- _AUFGABENSTELLUNG_
Führe den Forenthread zur Frage Blu-ray-Player oder PC-Laufwerk im Anschluss an seinen letzten Satz weiter.

- _TEXTAUSZUG_
-- -- --

# Was ist besser: Blu ray Player oder PC mit Laufwerk



## BrainChecker (3. November 2011)

Hi Community,

da ich mir jetzt einen Blu ray Brenner zugelegt habe und hin und wieder von Komplikationen mit aktuellen Discs höre, frage ich mich was denn eigentlich reibungslos(er) läuft :

Ein "normaler" Player oder ein PC-Laufwerk mit Software.....???

Was meint Ihr ???


----------



## Darkknightrippper (3. November 2011)

Ich hab ein Blu-Ray Combo-Laufwerk im Pc und konnte bis jetzt jede Blu-Ray abspielen. Das wichtigste ist, dass der Player aktuell ist (in meinem Fall PowerDVD).


----------



## Hatuja (3. November 2011)

Ich finde die BD-Player eigentlich einfach nur Mist!

-- -- --

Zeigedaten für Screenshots
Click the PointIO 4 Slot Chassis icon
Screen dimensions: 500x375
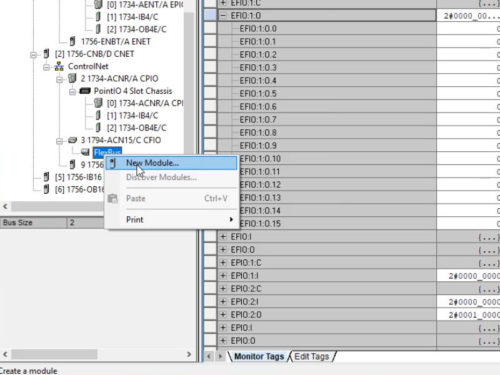tap(85, 91)
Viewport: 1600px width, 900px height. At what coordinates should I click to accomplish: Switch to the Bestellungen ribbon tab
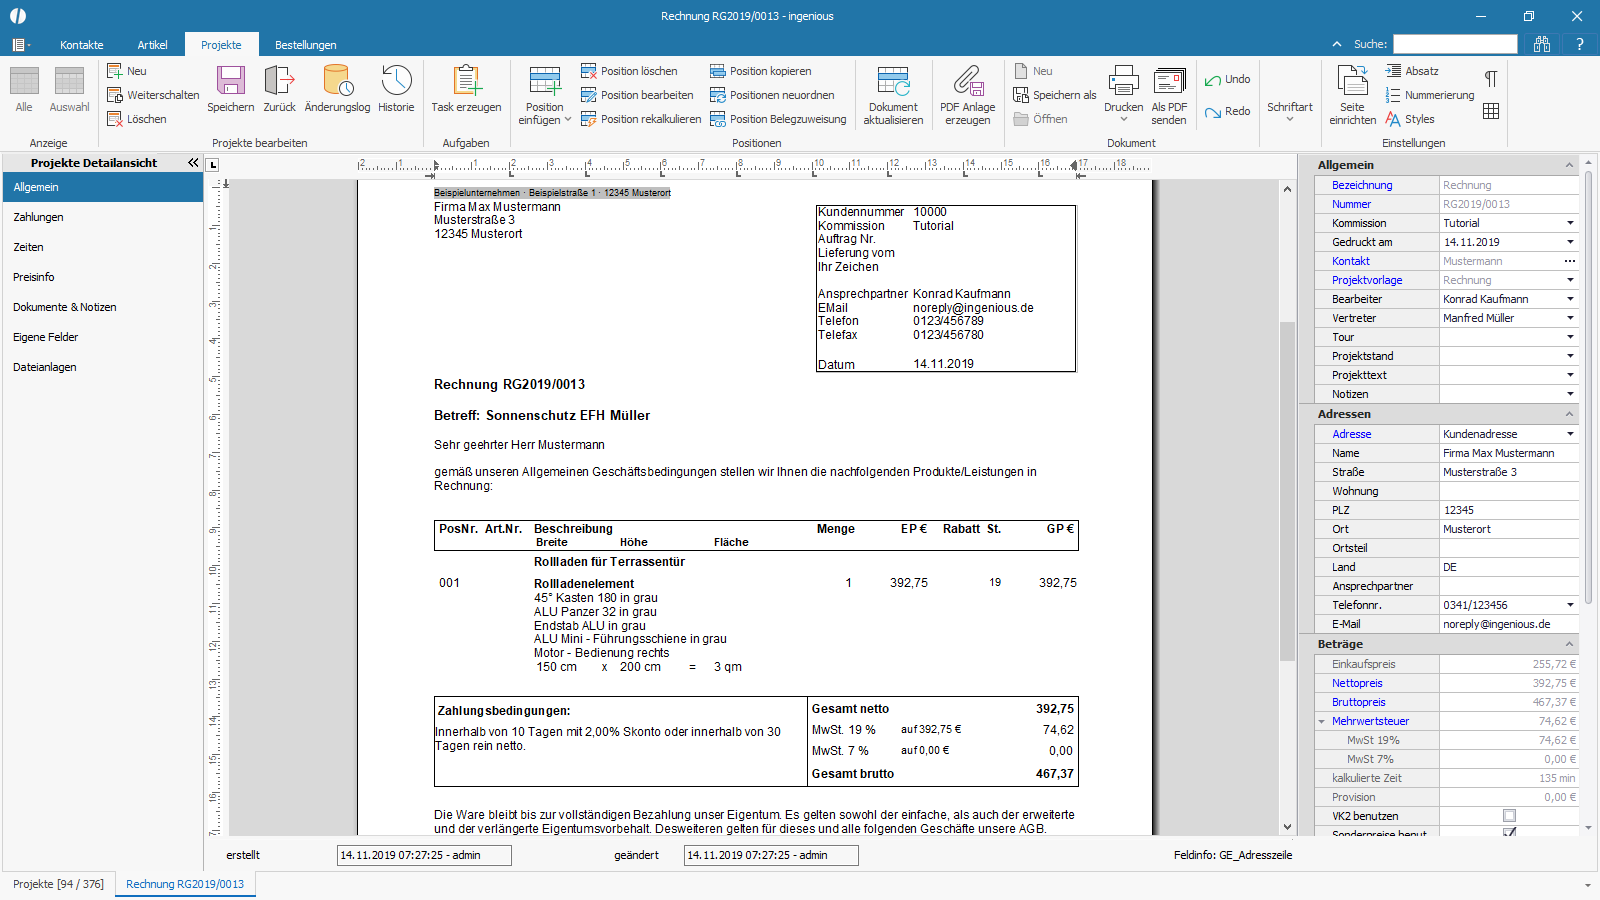305,45
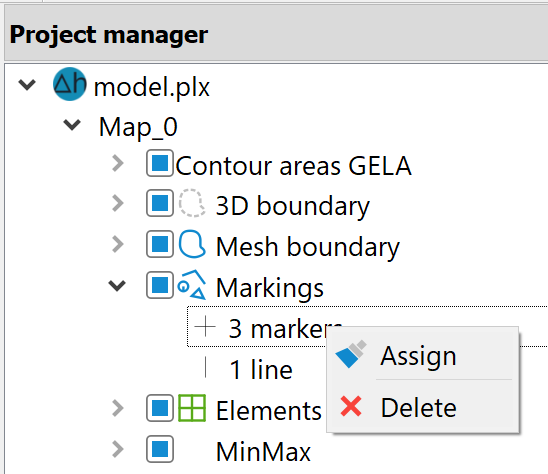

-- -- --

- _ENDGÜLTIGE ANTWORT_
Habe das mal getestet, hab den Player dann aber zurückgeschickt.
Wenn du einen günstigen Player kaufst (<200€) braucht das Teil schon mal 5 Minuten zu Booten und dann nochmal 5-10 Minuten bis der dann die Disk soweit eingelesen hat, dass er dann bereit ist den Film abzuspielen. Also nichts für einen spontanen Film.
Und ich habe aber auch schon viel davon gehört, dass viele Player neue BDs erst mal generell nicht abspielen können, bis der Hersteller mal ein Firmwareupdate bereitgestellt hat. So was geht gar nicht!
Ist also vom Umgang nicht so schön wie ein DVD Player. Disc rein und los ist wohl die Ausnahme. Inwiefern Power DVD da schnellgenug die Updates bereitstellt, weiß ich aber auch nicht.
Finde das mit den Updates und Firmwares und immer wieder was neues nur noch lächerlich und absolut nervig!
Ich glaub, dass das auch ein Grund ist, warum die BD die DVD bei weitem noch nicht verdrängt hat und auch nicht so schnell verdrängen wird.


----------



## biohaufen (3. November 2011)

Also meine PS3 hat bis jetzt jede Blu-Ray abgespielt!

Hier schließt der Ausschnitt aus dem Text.